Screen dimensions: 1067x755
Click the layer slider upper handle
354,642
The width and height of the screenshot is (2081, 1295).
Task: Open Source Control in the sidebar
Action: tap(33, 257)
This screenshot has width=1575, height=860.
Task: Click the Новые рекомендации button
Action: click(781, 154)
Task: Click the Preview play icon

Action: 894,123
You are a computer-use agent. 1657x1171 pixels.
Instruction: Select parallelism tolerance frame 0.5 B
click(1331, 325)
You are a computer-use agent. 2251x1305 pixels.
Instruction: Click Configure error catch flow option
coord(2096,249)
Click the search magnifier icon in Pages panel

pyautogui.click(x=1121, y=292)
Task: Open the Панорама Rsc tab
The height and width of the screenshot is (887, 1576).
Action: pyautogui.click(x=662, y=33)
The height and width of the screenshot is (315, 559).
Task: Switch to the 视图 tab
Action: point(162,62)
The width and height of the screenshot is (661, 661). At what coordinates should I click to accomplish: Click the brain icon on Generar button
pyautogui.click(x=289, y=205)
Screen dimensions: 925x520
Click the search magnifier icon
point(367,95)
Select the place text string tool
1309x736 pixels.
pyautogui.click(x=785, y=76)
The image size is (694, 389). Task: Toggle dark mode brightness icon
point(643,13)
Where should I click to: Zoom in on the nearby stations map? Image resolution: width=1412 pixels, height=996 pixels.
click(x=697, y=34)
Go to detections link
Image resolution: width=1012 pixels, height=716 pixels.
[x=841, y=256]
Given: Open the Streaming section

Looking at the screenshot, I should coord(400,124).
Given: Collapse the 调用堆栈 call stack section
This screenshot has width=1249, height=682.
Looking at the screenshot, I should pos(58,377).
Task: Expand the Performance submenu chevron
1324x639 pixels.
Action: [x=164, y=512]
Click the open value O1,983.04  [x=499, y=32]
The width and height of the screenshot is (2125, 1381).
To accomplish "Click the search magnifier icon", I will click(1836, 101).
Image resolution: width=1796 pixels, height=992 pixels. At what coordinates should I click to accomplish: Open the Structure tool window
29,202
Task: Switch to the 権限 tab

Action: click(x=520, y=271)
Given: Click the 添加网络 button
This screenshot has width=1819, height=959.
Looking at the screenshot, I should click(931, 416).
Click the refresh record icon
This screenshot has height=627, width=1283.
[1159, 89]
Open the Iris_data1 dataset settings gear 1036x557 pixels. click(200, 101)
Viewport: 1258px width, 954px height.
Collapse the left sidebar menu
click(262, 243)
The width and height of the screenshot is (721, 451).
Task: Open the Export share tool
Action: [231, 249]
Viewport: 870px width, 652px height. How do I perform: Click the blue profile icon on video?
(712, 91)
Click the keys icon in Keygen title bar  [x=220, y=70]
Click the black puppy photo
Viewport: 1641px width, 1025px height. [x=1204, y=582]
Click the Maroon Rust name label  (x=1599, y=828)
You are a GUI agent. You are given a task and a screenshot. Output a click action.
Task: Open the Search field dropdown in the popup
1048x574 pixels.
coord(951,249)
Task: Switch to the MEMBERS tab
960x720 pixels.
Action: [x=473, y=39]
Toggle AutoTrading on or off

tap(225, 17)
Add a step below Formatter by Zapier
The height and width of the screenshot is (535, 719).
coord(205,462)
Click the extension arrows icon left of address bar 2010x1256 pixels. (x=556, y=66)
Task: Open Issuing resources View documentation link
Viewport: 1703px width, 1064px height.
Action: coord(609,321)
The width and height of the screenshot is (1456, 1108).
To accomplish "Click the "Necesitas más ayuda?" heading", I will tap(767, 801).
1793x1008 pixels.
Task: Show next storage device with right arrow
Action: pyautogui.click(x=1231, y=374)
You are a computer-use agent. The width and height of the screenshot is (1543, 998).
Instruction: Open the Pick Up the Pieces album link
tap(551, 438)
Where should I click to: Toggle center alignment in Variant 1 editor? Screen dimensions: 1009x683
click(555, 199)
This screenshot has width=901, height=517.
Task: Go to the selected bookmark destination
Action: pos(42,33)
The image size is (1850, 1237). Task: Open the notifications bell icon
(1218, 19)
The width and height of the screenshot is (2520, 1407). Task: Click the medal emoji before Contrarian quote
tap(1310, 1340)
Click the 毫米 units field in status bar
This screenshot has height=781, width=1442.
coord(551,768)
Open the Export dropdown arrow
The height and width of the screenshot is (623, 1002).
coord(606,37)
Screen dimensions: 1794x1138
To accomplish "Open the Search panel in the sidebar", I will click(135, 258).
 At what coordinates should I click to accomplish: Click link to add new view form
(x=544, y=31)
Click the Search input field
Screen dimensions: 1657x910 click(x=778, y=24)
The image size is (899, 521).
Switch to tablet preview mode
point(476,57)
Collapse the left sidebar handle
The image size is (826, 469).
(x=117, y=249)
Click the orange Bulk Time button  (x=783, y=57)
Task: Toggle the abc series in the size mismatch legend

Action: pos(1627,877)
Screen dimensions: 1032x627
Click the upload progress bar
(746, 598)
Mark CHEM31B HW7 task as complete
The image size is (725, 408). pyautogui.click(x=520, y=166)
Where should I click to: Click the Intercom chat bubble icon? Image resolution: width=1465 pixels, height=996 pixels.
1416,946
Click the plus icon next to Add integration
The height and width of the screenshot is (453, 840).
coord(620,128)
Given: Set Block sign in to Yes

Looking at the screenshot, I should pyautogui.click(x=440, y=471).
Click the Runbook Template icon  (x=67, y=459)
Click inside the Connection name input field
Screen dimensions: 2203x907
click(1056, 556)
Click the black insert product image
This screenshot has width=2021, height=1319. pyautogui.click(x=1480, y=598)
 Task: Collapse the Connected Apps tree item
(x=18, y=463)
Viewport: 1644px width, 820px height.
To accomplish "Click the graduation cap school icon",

-- REQUIREMENT --
Everything above from the line with "You are a GUI" to the line with "Click the extension", both included, must be repeated exactly, and nothing outside that range.

-- TASK RESULT --
You are a GUI agent. You are given a task and a screenshot. Output a click action.
Task: Open the Search field dropdown in the popup
1048x574 pixels.
coord(951,249)
Task: Switch to the MEMBERS tab
960x720 pixels.
Action: [x=473, y=39]
Toggle AutoTrading on or off

tap(225, 17)
Add a step below Formatter by Zapier
The height and width of the screenshot is (535, 719).
coord(205,462)
Click the extension arrows icon left of address bar 2010x1256 pixels. (x=556, y=66)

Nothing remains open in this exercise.